── Data to process ──

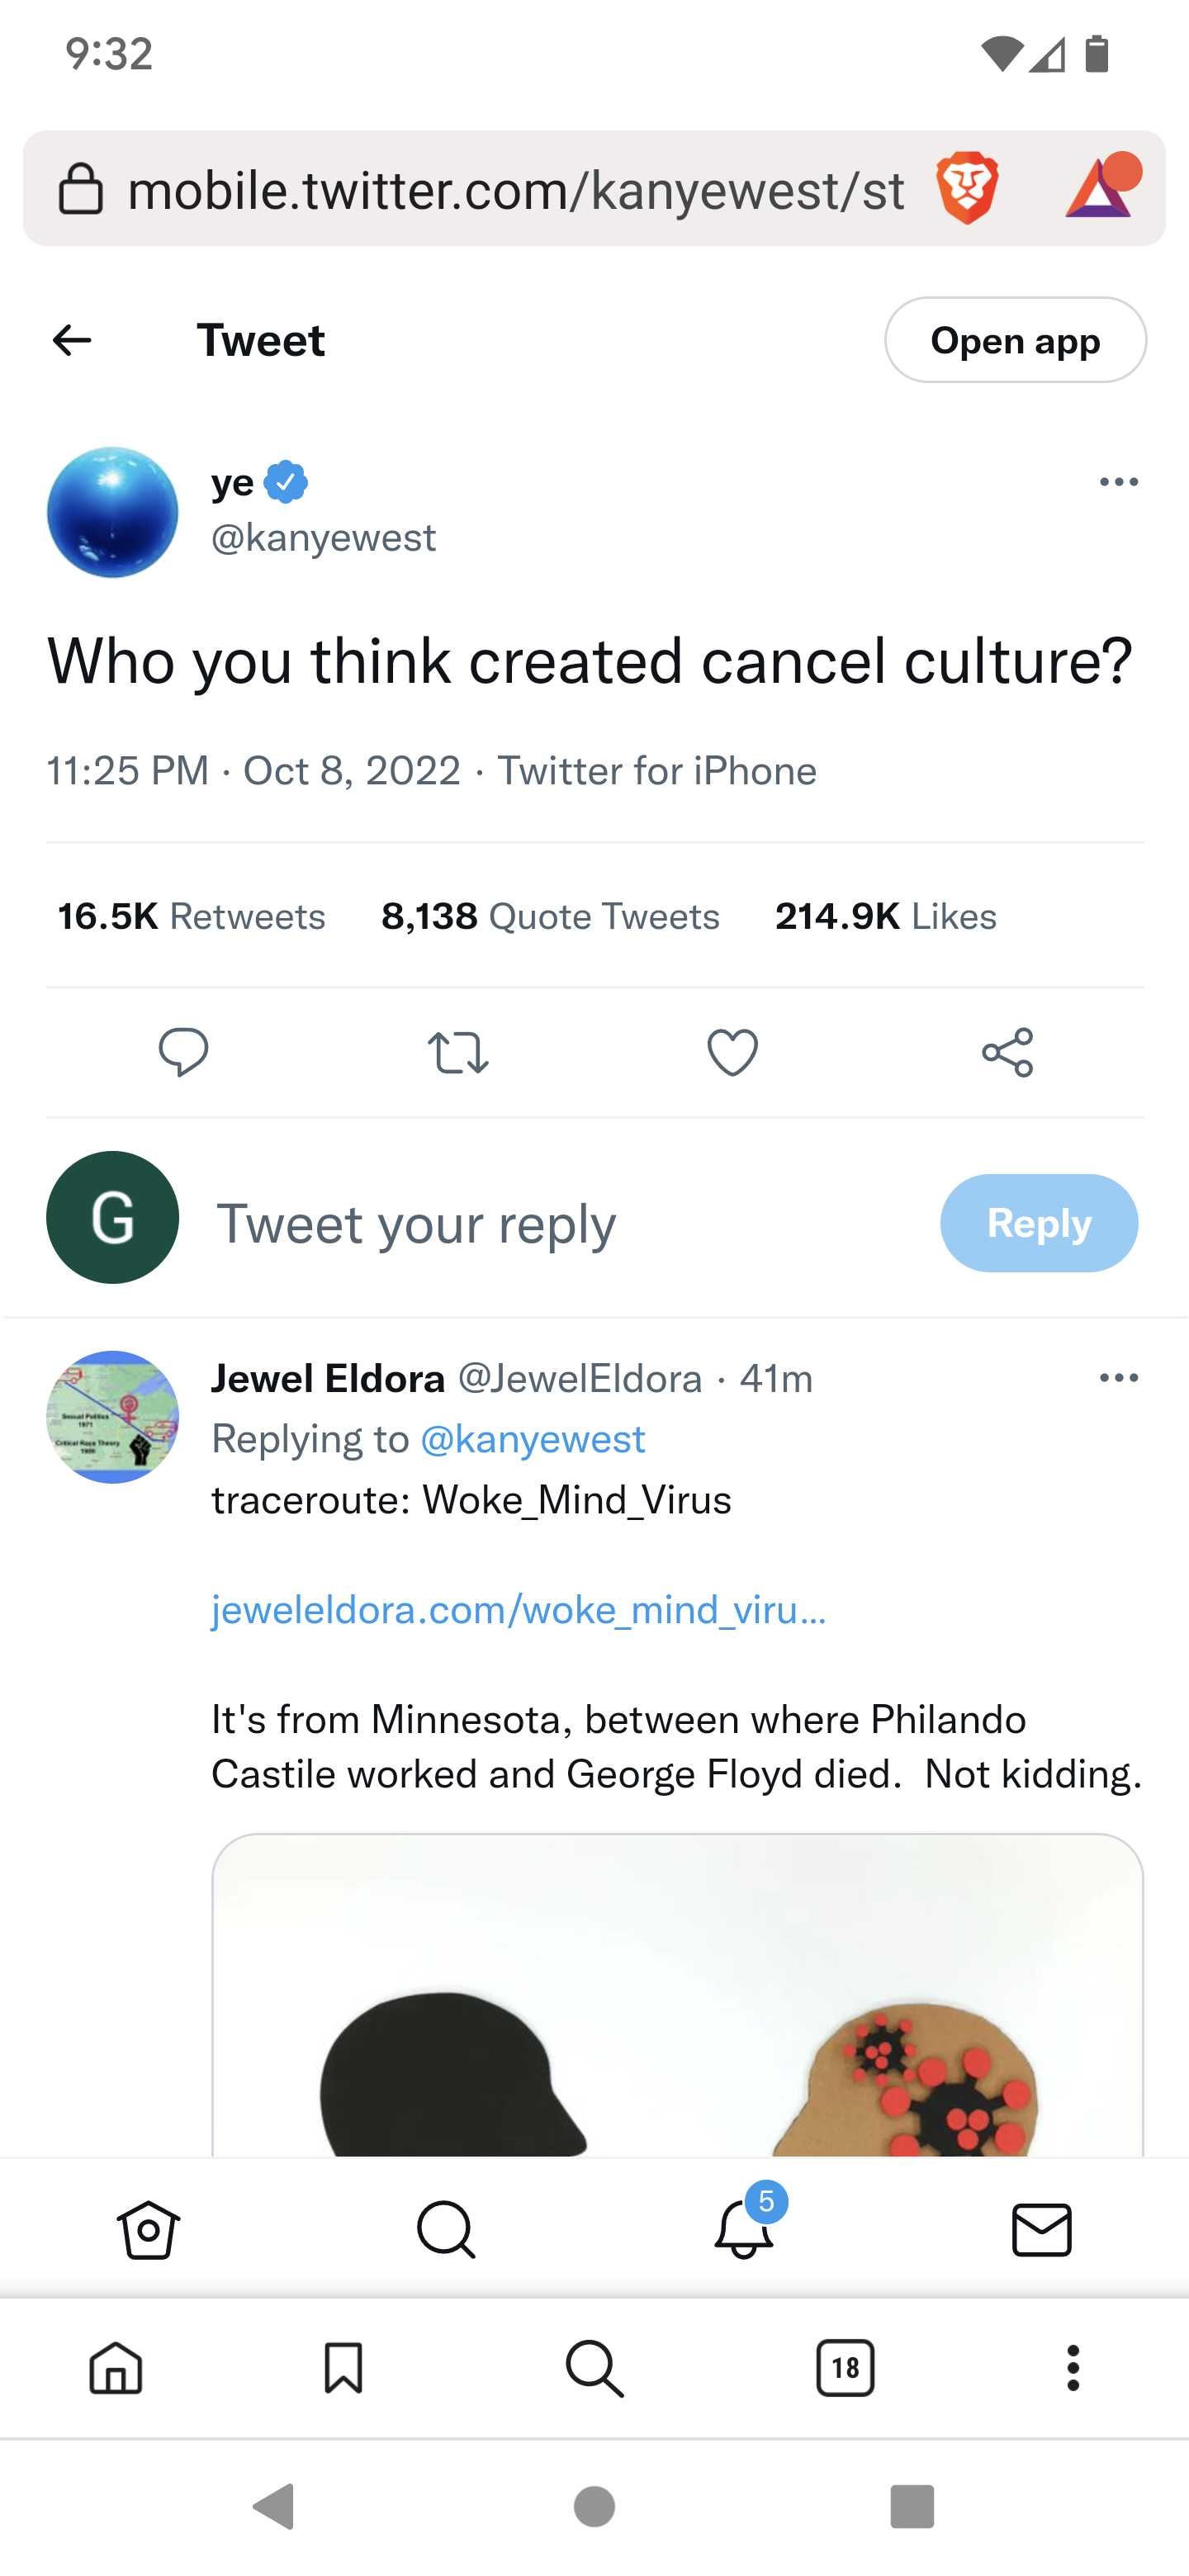View the 214.9K Likes list

click(x=886, y=916)
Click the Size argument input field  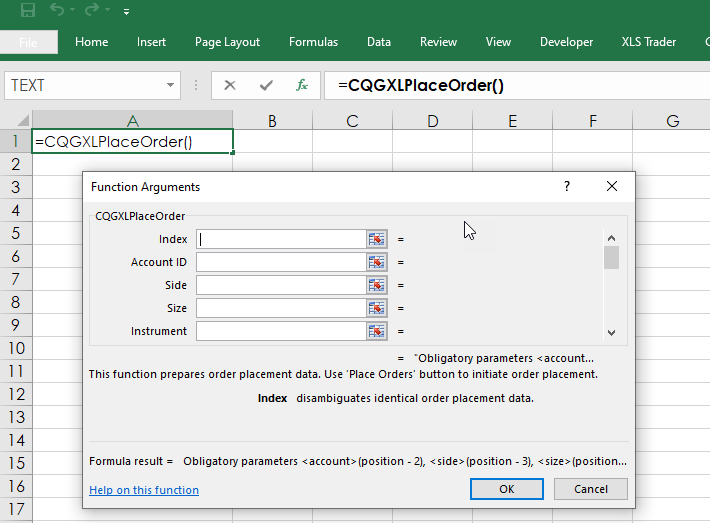280,308
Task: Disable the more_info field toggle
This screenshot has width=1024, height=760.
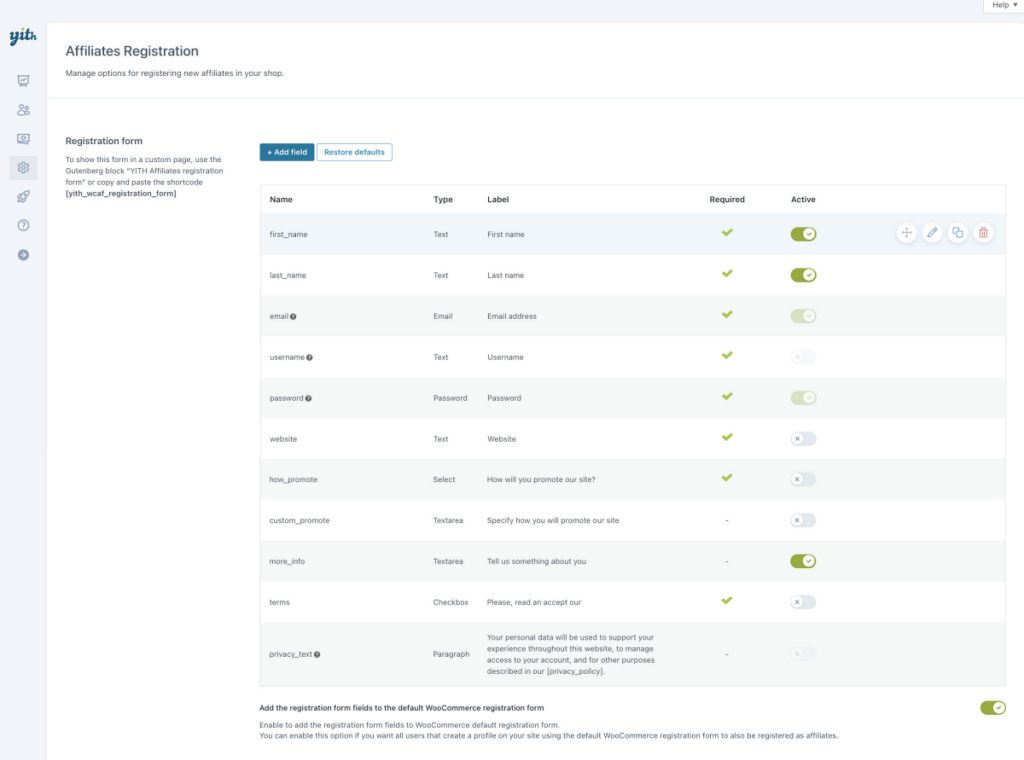Action: tap(803, 561)
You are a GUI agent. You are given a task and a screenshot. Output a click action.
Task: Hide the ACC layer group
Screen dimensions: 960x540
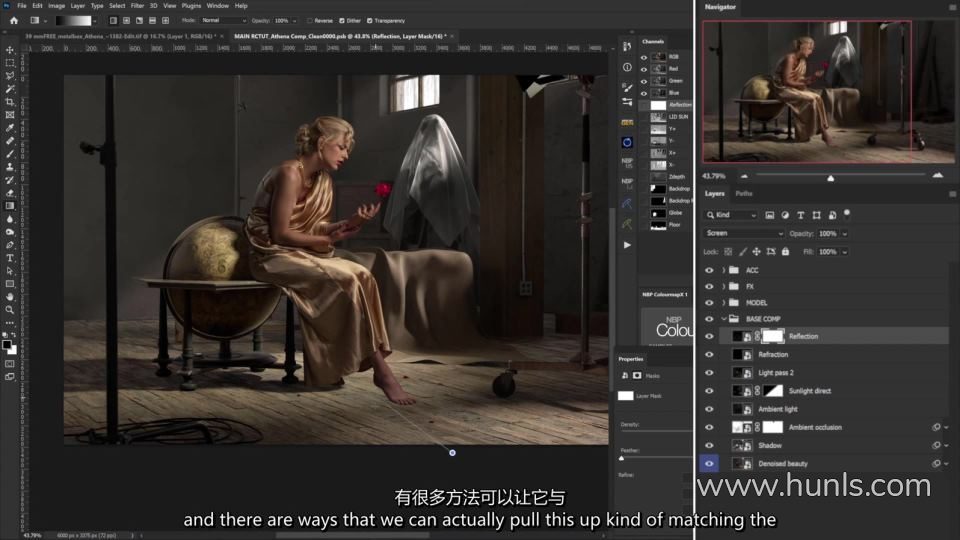(x=709, y=270)
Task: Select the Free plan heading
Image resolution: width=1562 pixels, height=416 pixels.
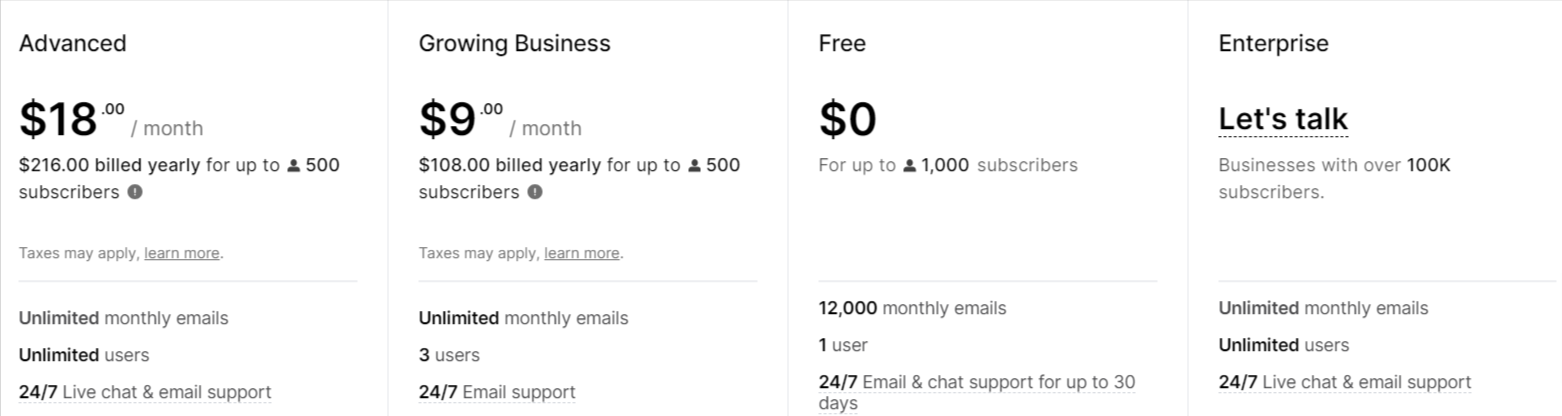Action: tap(842, 43)
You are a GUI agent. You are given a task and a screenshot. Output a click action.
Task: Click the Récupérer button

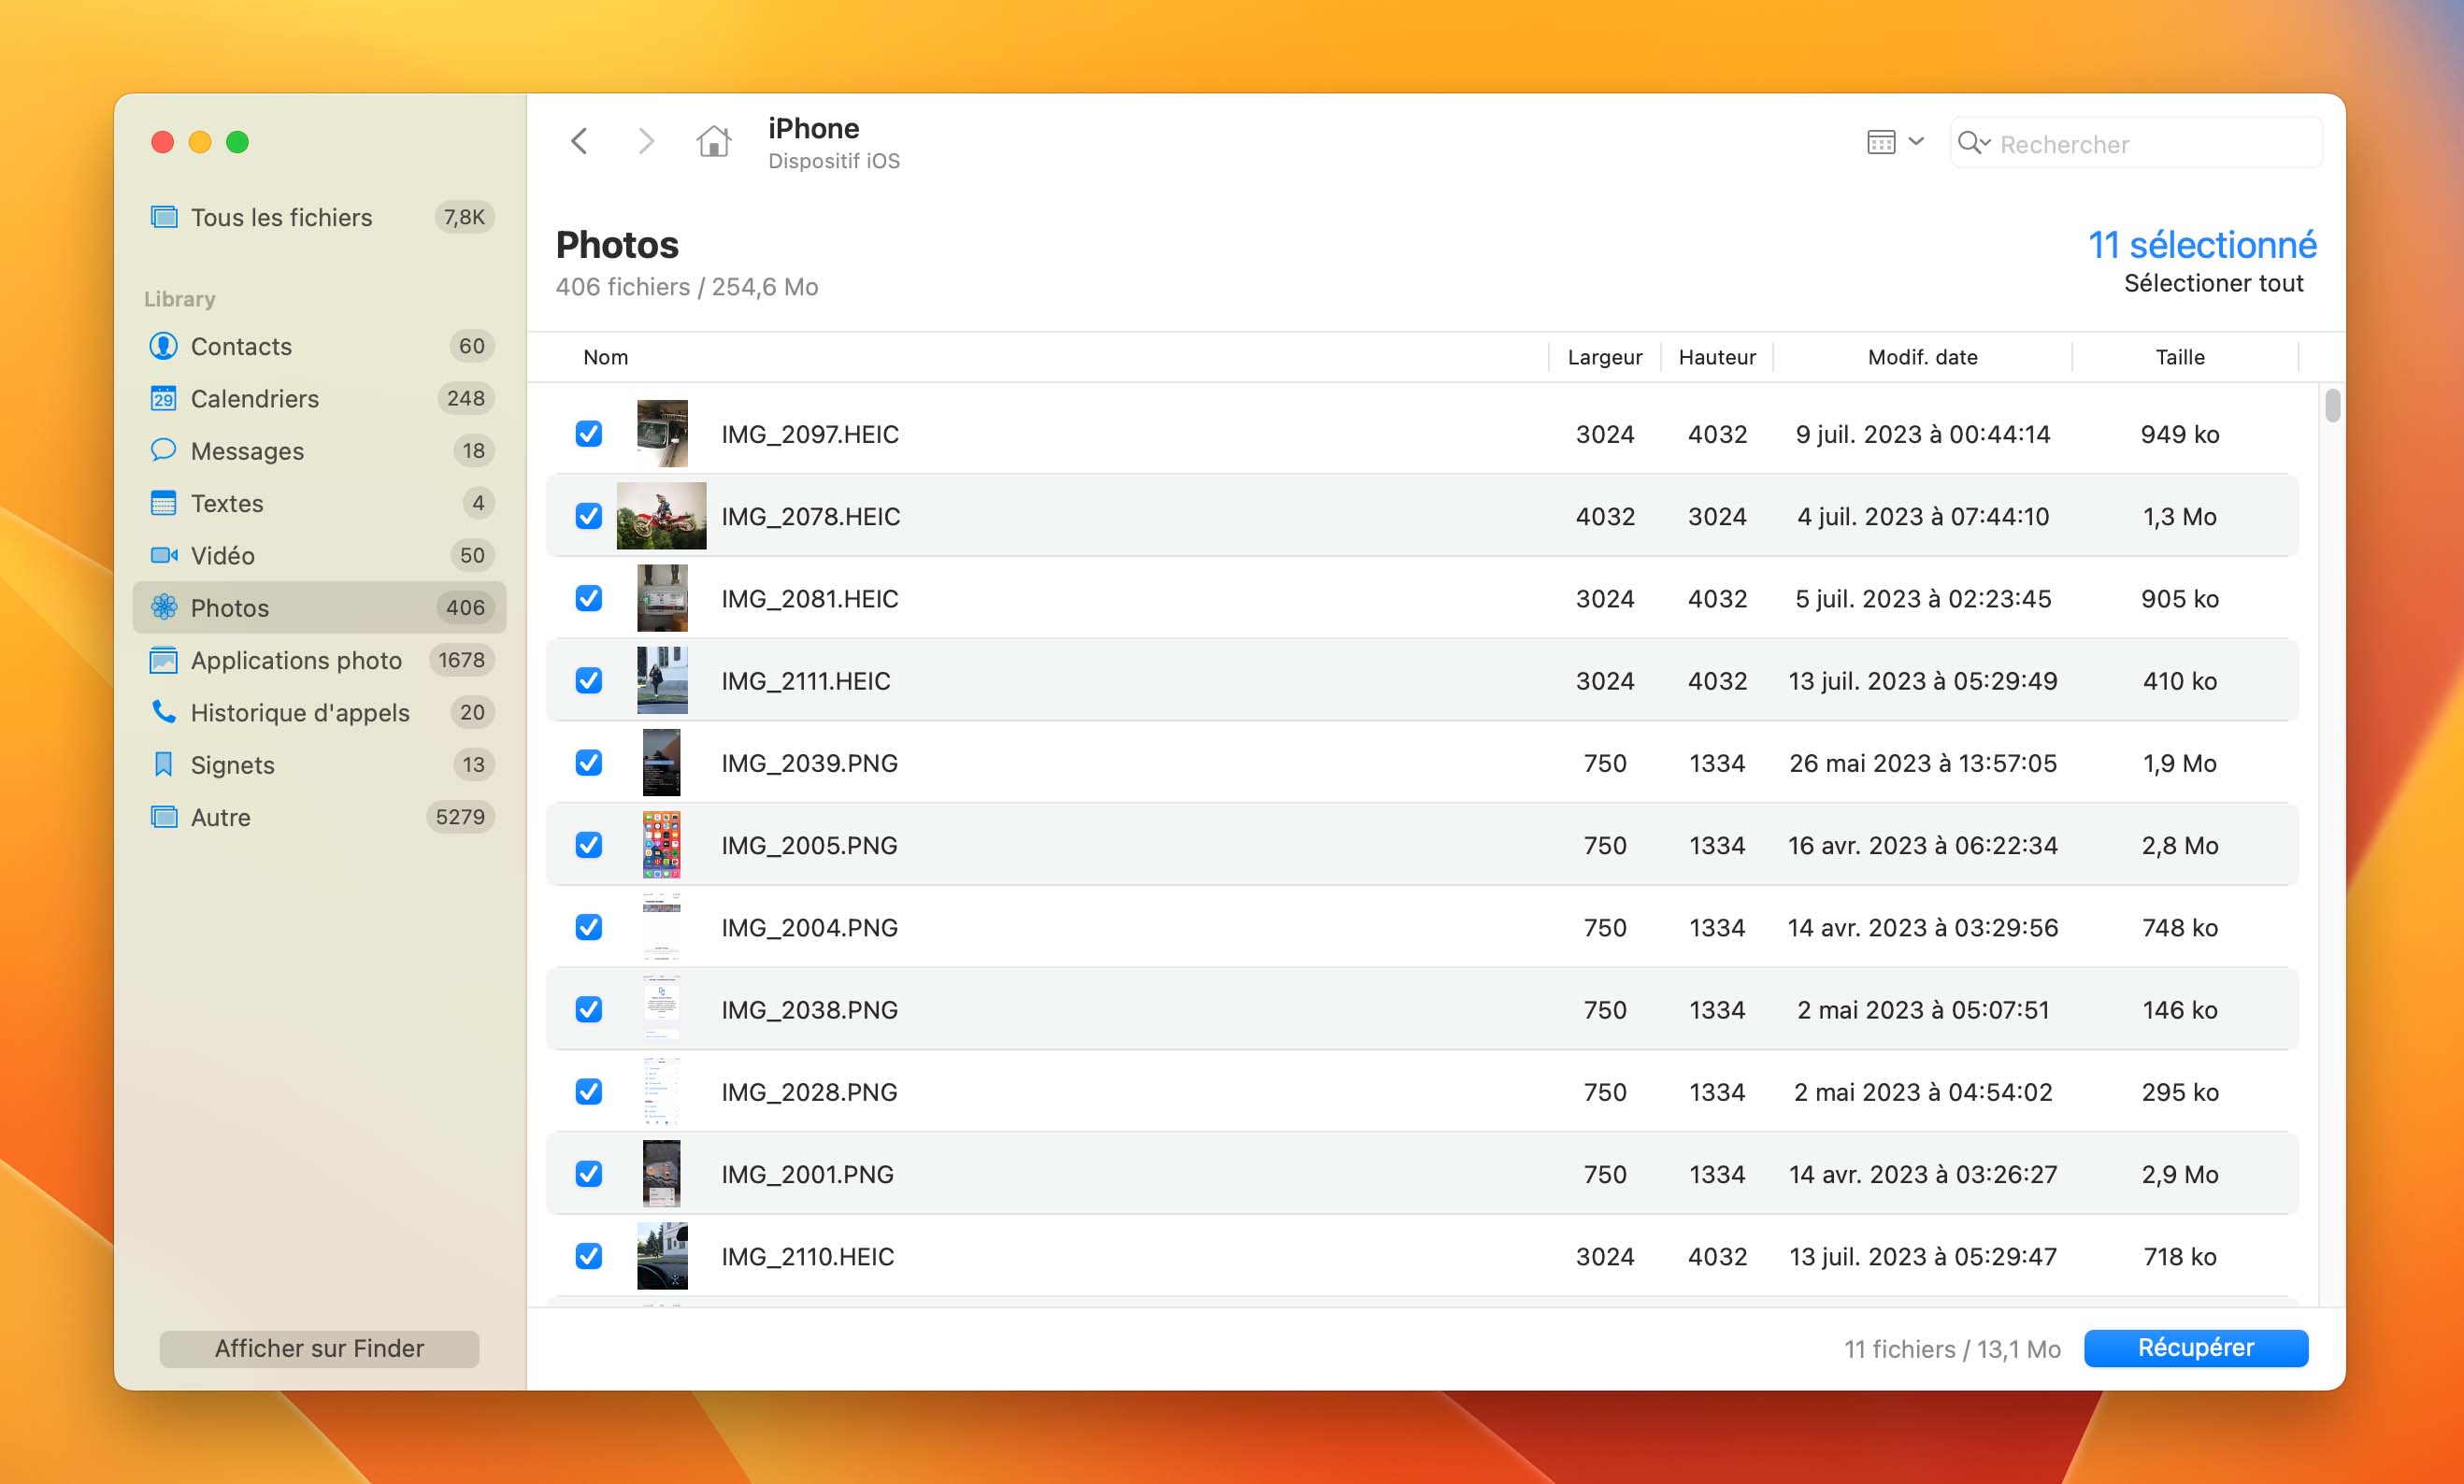pyautogui.click(x=2197, y=1347)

───

_What the task asks_: Reproduce exactly, and only, the lines that begin at the one containing "Task: Hide the ACC layer group" and end with the final line of the data, both included, while omitting every picture.

_Solution to this problem_:
Task: Hide the ACC layer group
Screen dimensions: 960x540
(x=709, y=270)
Task: Select the Free plan heading
Image resolution: width=1562 pixels, height=416 pixels.
Action: tap(842, 43)
You are a GUI agent. You are given a task and a screenshot. Output a click action.
Task: Click the Récupérer button

pyautogui.click(x=2197, y=1347)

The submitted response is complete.